Stored data
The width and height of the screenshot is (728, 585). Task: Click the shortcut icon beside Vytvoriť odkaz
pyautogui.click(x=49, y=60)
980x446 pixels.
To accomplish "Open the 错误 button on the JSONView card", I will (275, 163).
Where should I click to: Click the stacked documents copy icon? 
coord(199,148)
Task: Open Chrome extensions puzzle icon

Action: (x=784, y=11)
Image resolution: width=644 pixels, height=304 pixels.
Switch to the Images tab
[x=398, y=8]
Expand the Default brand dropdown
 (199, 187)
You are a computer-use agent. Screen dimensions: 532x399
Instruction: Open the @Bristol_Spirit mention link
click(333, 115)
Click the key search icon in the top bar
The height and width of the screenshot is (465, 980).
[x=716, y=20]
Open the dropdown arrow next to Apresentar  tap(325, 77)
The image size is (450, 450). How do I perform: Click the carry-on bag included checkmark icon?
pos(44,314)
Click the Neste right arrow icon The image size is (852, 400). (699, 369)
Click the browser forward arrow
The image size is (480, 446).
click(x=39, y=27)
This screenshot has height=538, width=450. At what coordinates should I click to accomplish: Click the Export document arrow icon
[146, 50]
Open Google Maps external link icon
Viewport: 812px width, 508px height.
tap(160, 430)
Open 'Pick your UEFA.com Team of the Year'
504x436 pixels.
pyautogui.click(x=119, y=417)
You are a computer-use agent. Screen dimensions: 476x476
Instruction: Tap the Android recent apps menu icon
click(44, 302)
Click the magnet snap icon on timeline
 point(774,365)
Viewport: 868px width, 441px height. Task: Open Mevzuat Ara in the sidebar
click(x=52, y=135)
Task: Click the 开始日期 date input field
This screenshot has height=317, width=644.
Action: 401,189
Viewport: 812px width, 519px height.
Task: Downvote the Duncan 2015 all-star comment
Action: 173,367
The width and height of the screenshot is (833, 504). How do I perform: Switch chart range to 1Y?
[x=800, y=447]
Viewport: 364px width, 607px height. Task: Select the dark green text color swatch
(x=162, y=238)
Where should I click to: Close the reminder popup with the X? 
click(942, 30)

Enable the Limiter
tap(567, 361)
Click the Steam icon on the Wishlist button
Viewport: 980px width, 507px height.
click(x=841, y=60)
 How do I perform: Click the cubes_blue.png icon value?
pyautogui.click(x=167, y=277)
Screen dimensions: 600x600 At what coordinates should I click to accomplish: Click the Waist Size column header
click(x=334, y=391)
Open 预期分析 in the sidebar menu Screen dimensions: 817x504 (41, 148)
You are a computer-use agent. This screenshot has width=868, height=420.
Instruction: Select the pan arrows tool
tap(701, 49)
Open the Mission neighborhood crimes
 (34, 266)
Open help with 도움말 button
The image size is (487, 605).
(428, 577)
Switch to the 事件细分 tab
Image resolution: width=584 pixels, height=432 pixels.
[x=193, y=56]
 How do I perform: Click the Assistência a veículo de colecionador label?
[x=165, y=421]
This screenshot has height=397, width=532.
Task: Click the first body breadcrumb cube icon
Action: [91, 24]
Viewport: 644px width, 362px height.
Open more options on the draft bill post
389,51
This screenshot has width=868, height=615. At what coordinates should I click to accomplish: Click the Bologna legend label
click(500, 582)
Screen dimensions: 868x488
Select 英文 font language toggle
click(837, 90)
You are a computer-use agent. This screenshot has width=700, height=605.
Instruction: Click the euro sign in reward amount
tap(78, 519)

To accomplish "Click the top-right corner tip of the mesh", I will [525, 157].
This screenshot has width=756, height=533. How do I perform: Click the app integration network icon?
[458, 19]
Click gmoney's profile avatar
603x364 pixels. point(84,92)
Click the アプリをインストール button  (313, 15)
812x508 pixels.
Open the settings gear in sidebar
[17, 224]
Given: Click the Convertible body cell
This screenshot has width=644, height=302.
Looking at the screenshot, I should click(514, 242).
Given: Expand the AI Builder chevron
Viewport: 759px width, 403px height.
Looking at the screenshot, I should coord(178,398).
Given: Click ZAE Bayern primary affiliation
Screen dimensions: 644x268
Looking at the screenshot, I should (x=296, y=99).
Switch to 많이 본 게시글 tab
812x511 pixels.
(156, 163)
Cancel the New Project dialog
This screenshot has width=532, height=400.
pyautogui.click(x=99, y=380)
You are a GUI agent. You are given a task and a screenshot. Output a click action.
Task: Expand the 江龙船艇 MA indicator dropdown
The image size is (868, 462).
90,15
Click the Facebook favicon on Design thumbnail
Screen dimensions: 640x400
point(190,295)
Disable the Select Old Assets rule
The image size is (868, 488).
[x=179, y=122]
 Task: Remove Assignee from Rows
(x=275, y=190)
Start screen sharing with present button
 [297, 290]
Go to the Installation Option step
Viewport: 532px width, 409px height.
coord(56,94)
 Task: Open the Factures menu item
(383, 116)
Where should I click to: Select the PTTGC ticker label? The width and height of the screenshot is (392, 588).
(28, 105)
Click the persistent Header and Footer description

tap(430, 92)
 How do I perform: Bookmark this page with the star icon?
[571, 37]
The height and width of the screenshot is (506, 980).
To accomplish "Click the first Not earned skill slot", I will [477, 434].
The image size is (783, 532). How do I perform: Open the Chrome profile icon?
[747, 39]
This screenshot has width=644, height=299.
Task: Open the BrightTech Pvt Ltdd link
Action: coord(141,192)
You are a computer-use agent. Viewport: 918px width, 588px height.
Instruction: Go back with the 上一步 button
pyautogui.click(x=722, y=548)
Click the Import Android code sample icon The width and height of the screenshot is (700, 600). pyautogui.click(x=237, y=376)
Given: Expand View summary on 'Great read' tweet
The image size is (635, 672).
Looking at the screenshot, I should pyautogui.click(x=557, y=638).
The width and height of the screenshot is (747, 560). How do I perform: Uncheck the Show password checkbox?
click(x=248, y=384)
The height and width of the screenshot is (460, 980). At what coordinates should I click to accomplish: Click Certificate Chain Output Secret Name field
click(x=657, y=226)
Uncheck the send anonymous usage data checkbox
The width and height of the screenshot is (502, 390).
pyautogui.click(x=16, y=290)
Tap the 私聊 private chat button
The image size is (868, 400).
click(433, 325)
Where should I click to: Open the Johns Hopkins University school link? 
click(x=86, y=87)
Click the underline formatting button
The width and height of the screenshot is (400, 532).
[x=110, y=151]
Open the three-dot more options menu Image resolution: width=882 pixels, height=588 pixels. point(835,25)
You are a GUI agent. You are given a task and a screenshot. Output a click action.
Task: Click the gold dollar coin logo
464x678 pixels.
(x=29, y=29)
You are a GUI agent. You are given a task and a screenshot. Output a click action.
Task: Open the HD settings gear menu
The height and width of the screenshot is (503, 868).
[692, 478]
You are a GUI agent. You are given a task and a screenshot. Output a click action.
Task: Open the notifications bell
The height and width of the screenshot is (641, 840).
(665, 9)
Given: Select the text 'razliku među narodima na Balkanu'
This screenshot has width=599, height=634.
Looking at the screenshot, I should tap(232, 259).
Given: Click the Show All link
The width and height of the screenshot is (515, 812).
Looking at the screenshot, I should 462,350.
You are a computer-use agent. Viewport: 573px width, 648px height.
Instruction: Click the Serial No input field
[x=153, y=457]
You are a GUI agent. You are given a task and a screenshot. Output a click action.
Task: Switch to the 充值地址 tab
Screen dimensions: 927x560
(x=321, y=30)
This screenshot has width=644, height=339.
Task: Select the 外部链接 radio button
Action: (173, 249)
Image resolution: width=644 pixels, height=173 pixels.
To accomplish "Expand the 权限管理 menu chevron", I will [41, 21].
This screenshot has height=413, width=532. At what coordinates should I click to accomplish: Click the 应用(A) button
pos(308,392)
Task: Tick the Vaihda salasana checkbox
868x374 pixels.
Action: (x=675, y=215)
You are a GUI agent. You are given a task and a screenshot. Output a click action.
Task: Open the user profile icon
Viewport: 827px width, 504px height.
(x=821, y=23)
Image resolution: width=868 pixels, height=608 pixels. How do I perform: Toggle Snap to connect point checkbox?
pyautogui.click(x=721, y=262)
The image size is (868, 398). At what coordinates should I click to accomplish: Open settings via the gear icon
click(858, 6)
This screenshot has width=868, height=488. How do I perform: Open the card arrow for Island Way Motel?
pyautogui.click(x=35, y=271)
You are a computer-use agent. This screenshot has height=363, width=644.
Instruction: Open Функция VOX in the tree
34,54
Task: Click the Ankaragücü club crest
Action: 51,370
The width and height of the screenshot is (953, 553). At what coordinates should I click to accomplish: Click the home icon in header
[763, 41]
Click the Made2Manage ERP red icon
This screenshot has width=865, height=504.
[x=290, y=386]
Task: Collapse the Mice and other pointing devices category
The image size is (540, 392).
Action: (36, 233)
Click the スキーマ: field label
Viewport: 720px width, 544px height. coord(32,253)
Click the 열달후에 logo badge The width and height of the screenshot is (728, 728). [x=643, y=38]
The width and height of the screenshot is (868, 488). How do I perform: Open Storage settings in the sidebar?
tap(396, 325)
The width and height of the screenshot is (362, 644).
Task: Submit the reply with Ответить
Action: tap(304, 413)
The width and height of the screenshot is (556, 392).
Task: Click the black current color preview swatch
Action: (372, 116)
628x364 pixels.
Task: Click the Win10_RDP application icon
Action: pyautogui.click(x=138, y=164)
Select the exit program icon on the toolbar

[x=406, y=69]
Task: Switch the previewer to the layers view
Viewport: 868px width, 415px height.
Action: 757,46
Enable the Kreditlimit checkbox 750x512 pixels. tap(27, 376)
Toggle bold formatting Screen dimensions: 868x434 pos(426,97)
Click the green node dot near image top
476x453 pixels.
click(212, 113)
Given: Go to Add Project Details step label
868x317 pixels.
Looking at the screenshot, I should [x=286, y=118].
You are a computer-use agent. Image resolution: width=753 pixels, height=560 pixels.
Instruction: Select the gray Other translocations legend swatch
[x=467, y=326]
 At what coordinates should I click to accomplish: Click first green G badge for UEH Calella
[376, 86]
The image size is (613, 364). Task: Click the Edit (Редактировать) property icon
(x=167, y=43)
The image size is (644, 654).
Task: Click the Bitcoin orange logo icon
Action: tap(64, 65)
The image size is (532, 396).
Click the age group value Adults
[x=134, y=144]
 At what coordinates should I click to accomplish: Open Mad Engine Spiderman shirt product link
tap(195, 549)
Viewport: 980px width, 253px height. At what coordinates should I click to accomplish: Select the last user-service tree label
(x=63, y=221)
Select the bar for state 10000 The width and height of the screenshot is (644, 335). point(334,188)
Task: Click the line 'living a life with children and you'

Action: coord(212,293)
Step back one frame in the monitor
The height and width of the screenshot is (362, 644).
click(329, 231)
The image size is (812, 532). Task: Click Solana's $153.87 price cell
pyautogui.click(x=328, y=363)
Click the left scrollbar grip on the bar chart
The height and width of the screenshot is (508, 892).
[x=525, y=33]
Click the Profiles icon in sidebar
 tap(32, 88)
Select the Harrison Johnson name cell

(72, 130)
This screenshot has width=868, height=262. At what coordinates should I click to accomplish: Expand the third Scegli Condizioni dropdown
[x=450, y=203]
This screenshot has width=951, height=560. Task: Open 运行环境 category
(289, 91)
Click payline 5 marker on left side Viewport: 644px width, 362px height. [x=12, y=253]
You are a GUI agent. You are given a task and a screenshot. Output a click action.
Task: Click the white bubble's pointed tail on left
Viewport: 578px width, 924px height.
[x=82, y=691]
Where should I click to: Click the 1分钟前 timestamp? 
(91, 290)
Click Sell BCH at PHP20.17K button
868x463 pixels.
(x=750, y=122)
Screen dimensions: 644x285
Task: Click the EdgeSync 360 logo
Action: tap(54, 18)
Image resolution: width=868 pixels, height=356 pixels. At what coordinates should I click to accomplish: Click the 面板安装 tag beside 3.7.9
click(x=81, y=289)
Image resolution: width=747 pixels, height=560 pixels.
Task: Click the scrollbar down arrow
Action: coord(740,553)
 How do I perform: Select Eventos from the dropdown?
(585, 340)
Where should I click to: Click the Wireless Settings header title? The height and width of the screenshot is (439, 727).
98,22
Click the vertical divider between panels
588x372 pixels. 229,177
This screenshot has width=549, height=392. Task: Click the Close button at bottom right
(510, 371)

§ **TASK TO COMPLETE**
Looking at the data above, count every line holding the word "formatting" and state only the count.

§ **SOLVED EXERCISE**
2